Doctor database restored with severe restrictions


Nov. 09--A database of doctor discipline and malpractice records blocked by the Obama administration in September was made public again today with new restrictions for anyone who wants to use it.

Before downloading the public file of the National Practitioner Data Bank maintained by the U.S. Health Resources and Services Administration, users must agree not to identify individual doctors and to delete or return any data at the request of the government agency.

The Data Bank is a record of malpractice and discipline records intended for hospitals to check doctors' backgrounds. The public file of the data was stripped of doctors' names but has been used for years by reporters and researchers to analyze trends and identify problem doctors by cross-referencing with court and medical board records.

Charles Ornstein, president of the Columbia, Mo.-based Association of Health Care Journalists, called the restrictions on the public database "unworkable."

"How can the government say data is public but then say it's only public with strings attached?" Ornstein said in a statement. "I am troubled that HRSA is overstepping its legal authority with these new rules and may be imposing unconstitutional prior restraints on reporters."

The Obama administration pulled the file Sept. 1 following complaints from one doctor about a Kansas City Star investigation of physicians with extensive malpractice histories who had not been disciplined by medical boards in Kansas or Missouri. Kansas neurosurgeon Robert Tenny, who the Star reported has been sued for malpractice at least 16 times, wrote six letters to the health administration after being contacted by a reporter.

The Post-Dispatch also used the public file last year to investigate the lax and secret system of doctor discipline in Missouri. The investigation inspired a new law that gives the state healing arts board more power and gives patients more information about their doctors.

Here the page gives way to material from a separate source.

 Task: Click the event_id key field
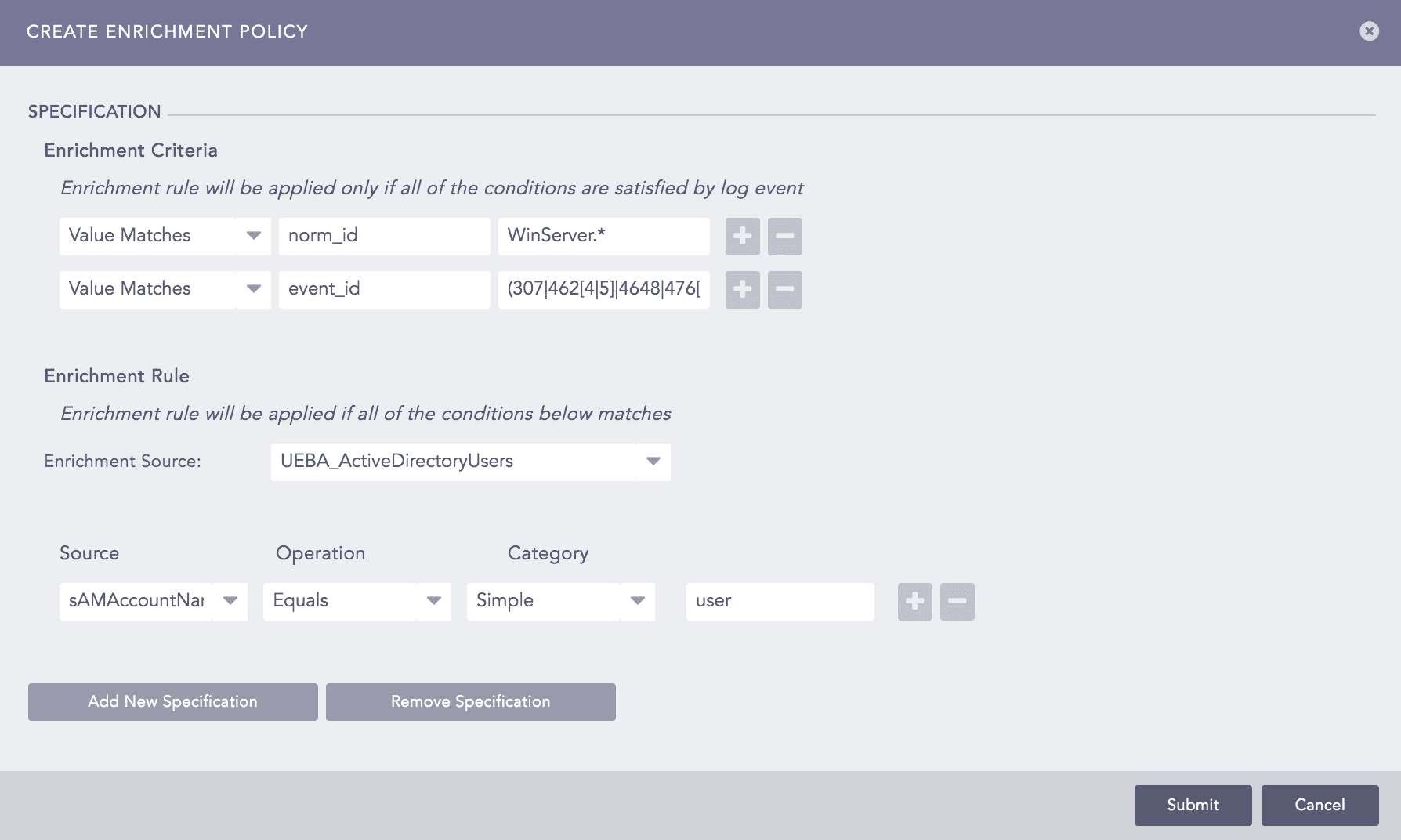coord(384,290)
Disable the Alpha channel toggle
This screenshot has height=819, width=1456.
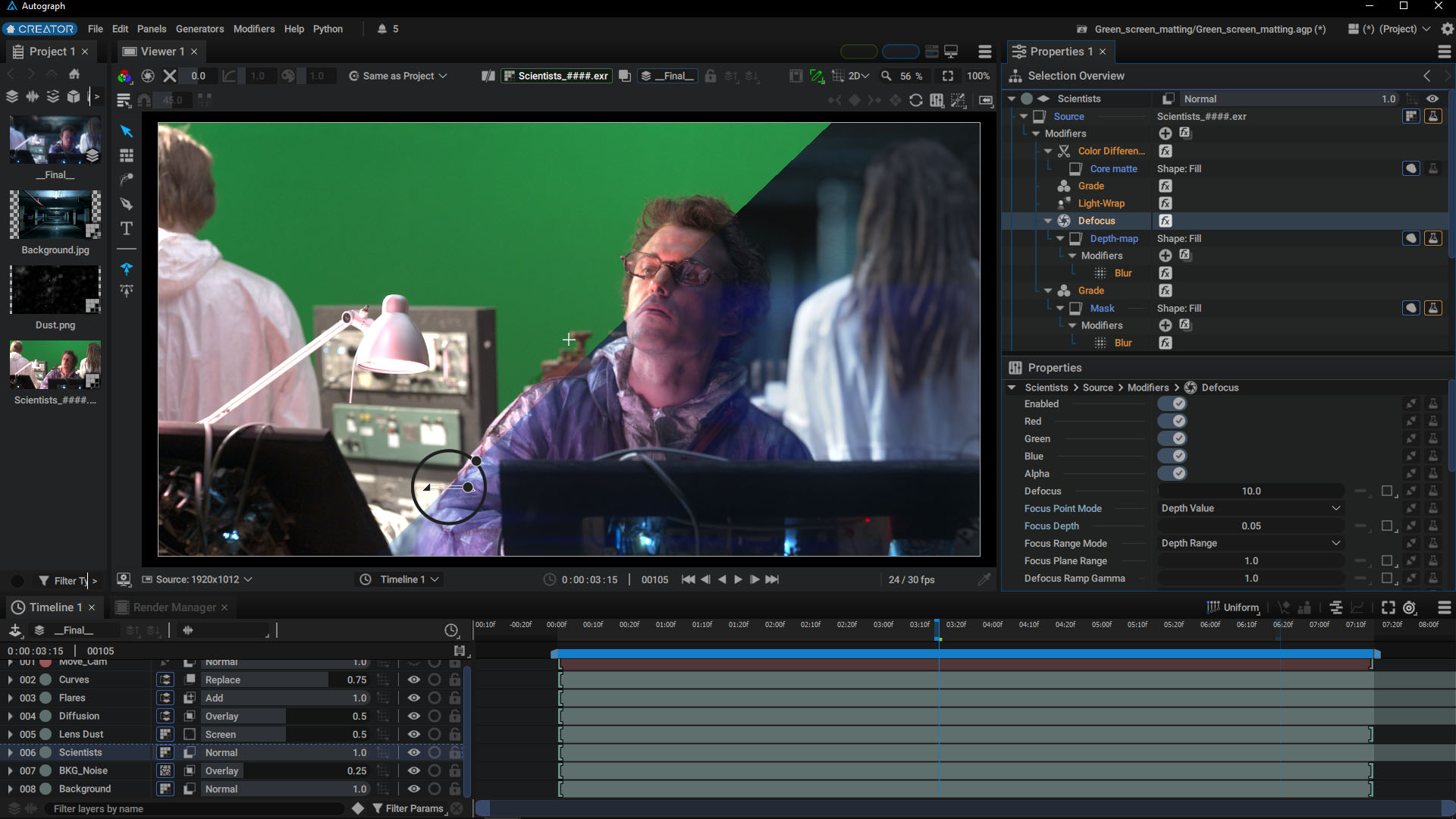click(x=1172, y=473)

The Association of Health Care Journalists, the Society of Professional Journalists, Investigative Reporters and Editors and other journalism and open government groups protested the removal of the database and pressured the administration to restore it. An earlier version of the database is still available on IRE's website.

U.S. Sen. Charles Grassley (R-Iowa) condemned the government's withdrawal and subsequent restriction of public information.

"HRSA is overreaching and interpreting the law in a way that restricts the use of the information much more than the law specifies," Grassley said in a statement today. "Nowhere in the law does it say a reporter can't use the data in the public use file to combine that with other sources and potentially identify doctors who have been disciplined in their practice of medicine. This agency needs to remember that half of all health care dollars in the United States comes from taxpayers, so the interpretation of the law ought to be for public benefit."